Kein Biontech- Impfstoff
In der Hausarztpraxis von Dr. Kathrin Stuhec in Badel gab es in dieser Woche für die Erstimpfungen keinen Impfwirkstoff von Biontech. Von Johnson & Johnson wurden 20 Dosen geliefert. Bei rund 2000 Patienten sei dies nur ein Tropfen auf den heißen Stein, macht Stuhec deutlich. Einige Patienten aus der Badeler Praxis seien bereits für ihren Impfschutz bis Uelzen oder sogar Schwerin gefahren.

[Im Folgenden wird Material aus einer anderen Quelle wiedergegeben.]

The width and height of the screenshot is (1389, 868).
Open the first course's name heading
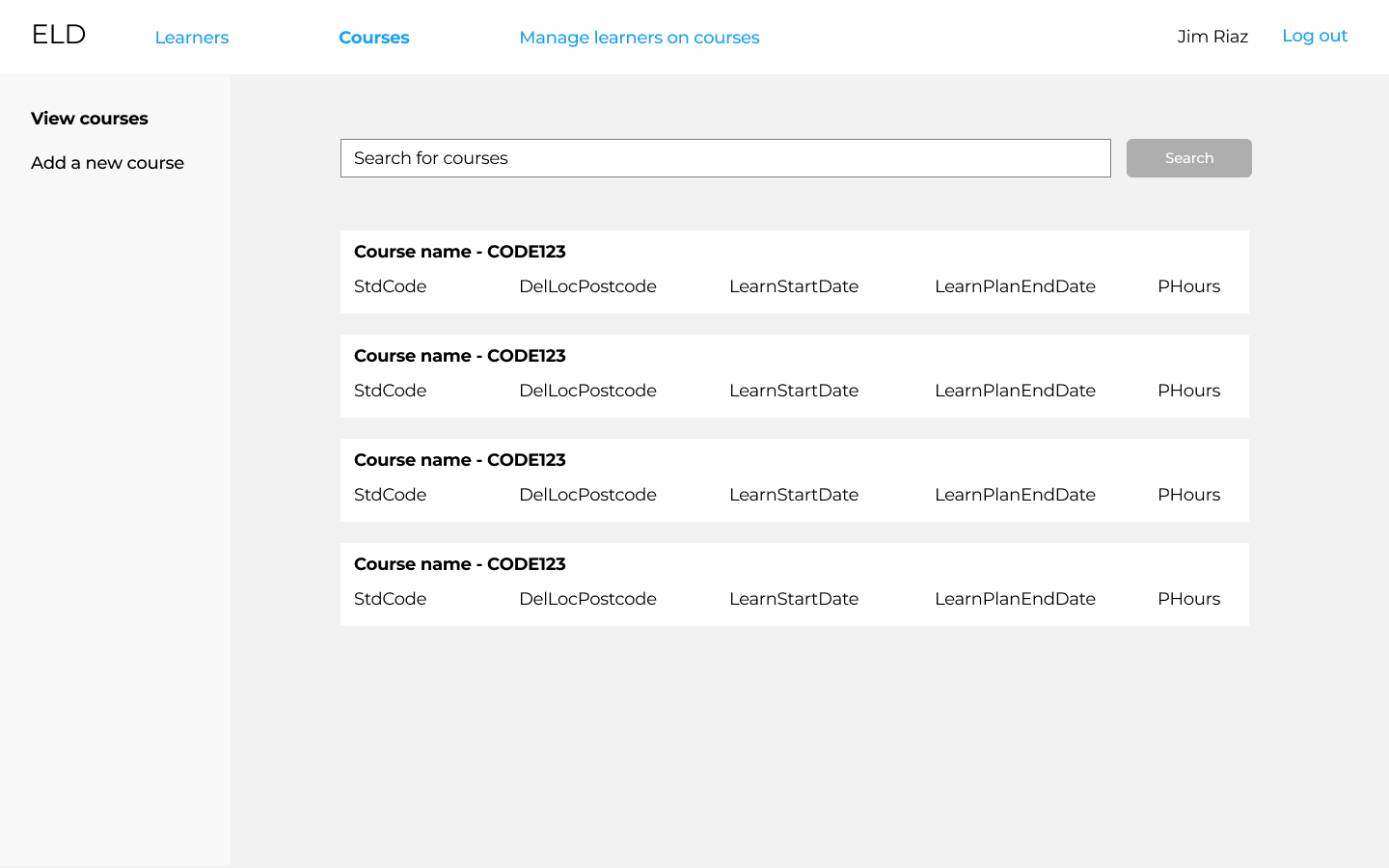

Während das Sozialministerium die Impfstoffe nach einem Einwohnerschlüssel an die Kreise für die Impfzentren verteilt – für Juni werden beispielsweise 328 500 Dosen erwartet –, wird die Belieferung der Arzt- und Facharztpraxen über Pharmagroßhändler und Apotheken sichergestellt, informiert Heike Liensdorf, Sprecherin der Kassenärztlichen Vereinigung, auf Volksstimme-Anfrage. Die Zuteilung an die Ärzteschaft erfolge nicht bezogen auf das Bundesland, sondern bundesweit. „Nach aktueller Meldung des Bundesgesundheitsministeriums sollen für die erste Juni-Woche rund 3,2 Millionen Impfstoffdosen von Biontech, Johnson & Johnson und Astrazeneca zur Verfügung stehen. Angekündigt laut Lieferprognose waren eigentlich allein 3,3 Millionen Dosen von Biontech“, macht Liensdorf die Problematik deutlich. Noch immer erhalten die Ärzte wöchentliche Vorgaben zu Bestellmengen. Für die kommende 22. Kalenderwoche etwa könnten maximal 24 Dosen von Biontech für die Erstimpfung geordert werden und maximal 20 Dosen Astrazeneca. „Allerdings haben wir im Nachhinein von den Apotheken gehört, dass voraussichtlich die Lieferungen für die Erstimpfungen deutlich hinter der Bestellvorgabe zurückbleiben. Für Zweitimpfungen wurde die benötigte Menge zugesichert“, so Liensdorf weiter. Wie viel Impfstoff von den Ärzten bestellt und wie viel schlussendlich auch geliefert werde, sei auf Landesebene nicht feststellbar, da der Bestellvorgang zwischen Arzt und Apotheke stattfinde. Die Apotheken wiederum seien an die überregional agierenden Großhändler gebunden.
Dr. Kirsti Johansen-Genge startet in die nächste Woche mit 24 Dosen Biontech/Pfizer und 15 Dosen Johnson & Johnson. „Damit kann ich in einer ganzen Woche 24 Patienten mit Biontech impfen“, sagt die Medizinerin. Das sei nicht viel, aber immerhin. Astrazeneca habe sie nicht bestellt. „Diesen Impfstoff will ja fast niemand bei uns“, so Johansen-Genge.